### AIM OF THE EXERCISE
From the entries below, copy exactly the lines from the one that contains "иконы (1345, 1346)" through the one that contains "[undefined] (721, 1541)", both included, and only those.

--- DATA TO EXAMINE Enclosed Below ---

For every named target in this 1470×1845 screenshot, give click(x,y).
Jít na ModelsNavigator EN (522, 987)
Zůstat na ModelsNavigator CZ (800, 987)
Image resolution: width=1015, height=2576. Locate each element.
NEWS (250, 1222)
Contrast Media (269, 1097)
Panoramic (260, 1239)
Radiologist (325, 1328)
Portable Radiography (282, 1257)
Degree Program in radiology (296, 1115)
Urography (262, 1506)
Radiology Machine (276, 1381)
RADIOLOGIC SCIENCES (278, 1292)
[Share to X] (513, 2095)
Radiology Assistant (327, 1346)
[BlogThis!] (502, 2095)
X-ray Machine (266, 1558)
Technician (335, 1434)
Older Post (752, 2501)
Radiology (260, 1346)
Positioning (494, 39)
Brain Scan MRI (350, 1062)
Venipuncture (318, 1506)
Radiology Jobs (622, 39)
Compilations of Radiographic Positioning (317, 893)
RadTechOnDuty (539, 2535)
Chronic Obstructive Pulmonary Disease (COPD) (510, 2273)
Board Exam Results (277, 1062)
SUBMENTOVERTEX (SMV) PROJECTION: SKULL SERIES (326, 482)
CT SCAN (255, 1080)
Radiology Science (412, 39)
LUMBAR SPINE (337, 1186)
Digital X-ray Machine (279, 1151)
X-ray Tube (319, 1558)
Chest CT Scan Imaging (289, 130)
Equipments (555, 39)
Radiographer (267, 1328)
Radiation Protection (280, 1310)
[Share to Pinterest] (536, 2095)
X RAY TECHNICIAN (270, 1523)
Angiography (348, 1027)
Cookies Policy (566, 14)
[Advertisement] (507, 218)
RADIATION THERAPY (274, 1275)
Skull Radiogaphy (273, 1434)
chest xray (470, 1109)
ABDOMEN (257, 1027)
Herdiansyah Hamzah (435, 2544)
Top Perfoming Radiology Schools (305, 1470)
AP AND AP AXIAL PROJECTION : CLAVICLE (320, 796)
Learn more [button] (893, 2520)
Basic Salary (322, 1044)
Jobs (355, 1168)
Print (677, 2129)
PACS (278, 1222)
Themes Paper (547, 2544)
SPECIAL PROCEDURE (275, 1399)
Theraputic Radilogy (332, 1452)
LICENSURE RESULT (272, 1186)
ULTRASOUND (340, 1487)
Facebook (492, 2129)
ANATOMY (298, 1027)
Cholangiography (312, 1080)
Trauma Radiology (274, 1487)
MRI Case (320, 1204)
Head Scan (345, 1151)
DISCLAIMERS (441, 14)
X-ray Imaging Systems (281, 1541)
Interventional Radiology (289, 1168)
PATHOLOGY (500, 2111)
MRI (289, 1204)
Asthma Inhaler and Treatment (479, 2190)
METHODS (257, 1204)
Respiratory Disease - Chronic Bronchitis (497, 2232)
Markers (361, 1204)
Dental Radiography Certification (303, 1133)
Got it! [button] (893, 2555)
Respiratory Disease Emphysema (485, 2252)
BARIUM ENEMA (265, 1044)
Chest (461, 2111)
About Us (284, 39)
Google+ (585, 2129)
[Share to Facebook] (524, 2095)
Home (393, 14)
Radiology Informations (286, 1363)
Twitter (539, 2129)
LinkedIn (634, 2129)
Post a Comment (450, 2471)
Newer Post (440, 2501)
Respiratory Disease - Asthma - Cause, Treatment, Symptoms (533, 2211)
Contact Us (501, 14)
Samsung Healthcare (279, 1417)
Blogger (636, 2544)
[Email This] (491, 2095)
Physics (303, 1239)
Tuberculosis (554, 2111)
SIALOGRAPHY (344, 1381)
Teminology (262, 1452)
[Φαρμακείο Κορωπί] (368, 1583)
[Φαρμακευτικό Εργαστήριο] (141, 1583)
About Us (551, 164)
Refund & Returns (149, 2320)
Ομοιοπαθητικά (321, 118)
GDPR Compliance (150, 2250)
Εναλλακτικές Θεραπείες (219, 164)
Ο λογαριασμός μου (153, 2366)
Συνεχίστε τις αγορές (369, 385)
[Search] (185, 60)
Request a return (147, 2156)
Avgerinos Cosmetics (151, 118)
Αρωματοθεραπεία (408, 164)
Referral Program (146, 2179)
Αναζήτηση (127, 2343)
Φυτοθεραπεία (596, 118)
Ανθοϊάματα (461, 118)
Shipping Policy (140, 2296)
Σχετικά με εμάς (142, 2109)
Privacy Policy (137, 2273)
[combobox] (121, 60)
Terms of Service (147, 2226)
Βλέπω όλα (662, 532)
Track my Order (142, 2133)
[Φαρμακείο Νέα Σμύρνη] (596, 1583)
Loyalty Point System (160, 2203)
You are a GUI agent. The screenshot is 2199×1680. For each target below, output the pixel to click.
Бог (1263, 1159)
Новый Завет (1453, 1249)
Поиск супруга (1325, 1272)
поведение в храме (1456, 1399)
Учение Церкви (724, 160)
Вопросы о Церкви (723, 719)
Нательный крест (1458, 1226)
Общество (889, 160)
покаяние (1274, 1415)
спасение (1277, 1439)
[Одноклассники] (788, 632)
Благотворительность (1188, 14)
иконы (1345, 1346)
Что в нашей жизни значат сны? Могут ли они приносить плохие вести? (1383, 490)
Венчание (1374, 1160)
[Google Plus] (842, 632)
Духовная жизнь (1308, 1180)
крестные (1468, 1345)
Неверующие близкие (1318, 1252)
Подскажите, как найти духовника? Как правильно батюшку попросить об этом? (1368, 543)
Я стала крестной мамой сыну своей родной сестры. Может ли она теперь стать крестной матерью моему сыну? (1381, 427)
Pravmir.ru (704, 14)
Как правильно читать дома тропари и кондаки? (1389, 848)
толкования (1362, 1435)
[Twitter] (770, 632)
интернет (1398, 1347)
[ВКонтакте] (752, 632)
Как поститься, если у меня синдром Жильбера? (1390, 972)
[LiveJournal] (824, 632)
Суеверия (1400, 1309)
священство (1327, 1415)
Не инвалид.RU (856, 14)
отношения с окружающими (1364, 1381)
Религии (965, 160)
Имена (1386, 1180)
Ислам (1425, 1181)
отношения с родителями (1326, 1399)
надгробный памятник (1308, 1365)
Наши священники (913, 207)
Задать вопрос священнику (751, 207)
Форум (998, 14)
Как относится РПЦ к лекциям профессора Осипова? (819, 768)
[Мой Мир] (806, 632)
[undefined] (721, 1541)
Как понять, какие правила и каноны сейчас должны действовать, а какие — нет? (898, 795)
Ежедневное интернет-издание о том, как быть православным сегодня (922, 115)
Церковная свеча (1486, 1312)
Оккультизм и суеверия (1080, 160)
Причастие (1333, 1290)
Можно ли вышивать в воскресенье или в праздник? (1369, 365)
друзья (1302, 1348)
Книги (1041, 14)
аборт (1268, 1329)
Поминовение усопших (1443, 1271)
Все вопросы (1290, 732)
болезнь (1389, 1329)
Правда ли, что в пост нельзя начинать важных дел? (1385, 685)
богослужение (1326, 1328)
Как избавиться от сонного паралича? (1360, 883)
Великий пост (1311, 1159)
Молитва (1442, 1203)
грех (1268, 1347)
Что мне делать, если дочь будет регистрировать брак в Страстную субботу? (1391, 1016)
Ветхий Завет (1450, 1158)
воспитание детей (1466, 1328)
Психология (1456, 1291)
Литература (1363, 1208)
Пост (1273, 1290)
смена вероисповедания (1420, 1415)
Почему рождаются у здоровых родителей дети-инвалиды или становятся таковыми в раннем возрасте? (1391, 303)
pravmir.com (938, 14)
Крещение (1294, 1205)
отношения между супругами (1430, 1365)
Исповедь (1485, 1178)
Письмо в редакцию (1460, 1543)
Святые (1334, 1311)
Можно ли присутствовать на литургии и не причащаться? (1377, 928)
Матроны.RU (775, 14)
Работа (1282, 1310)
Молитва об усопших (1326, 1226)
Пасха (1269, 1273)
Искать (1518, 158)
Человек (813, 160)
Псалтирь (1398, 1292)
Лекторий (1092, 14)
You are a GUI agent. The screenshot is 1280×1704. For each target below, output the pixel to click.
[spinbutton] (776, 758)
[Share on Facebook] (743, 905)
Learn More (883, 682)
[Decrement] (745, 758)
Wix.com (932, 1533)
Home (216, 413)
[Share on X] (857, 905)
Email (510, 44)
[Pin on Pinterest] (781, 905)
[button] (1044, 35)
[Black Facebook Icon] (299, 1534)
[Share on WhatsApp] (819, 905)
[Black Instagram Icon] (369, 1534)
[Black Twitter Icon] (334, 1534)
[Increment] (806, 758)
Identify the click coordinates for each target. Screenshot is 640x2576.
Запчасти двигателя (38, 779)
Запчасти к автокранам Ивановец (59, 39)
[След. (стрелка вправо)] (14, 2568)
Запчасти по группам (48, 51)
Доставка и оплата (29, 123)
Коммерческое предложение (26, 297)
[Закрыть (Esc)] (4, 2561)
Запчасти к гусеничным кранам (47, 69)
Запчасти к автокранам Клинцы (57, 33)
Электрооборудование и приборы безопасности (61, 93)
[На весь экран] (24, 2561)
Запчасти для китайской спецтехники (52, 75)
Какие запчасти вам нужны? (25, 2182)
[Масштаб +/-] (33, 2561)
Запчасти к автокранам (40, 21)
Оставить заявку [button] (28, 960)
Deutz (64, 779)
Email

--- End of Enclosed DATA TO EXAMINE ---

### OUTPUT BELOW
иконы (1345, 1346)
Что в нашей жизни значат сны? Могут ли они приносить плохие вести? (1383, 490)
Венчание (1374, 1160)
[Google Plus] (842, 632)
Духовная жизнь (1308, 1180)
крестные (1468, 1345)
Неверующие близкие (1318, 1252)
Подскажите, как найти духовника? Как правильно батюшку попросить об этом? (1368, 543)
Я стала крестной мамой сыну своей родной сестры. Может ли она теперь стать крестной матерью моему сыну? (1381, 427)
Pravmir.ru (704, 14)
Как правильно читать дома тропари и кондаки? (1389, 848)
толкования (1362, 1435)
[Twitter] (770, 632)
интернет (1398, 1347)
[ВКонтакте] (752, 632)
Как поститься, если у меня синдром Жильбера? (1390, 972)
[LiveJournal] (824, 632)
Суеверия (1400, 1309)
священство (1327, 1415)
Не инвалид.RU (856, 14)
отношения с окружающими (1364, 1381)
Религии (965, 160)
Имена (1386, 1180)
Ислам (1425, 1181)
отношения с родителями (1326, 1399)
надгробный памятник (1308, 1365)
Наши священники (913, 207)
Задать вопрос священнику (751, 207)
Форум (998, 14)
Как относится РПЦ к лекциям профессора Осипова? (819, 768)
[Мой Мир] (806, 632)
[undefined] (721, 1541)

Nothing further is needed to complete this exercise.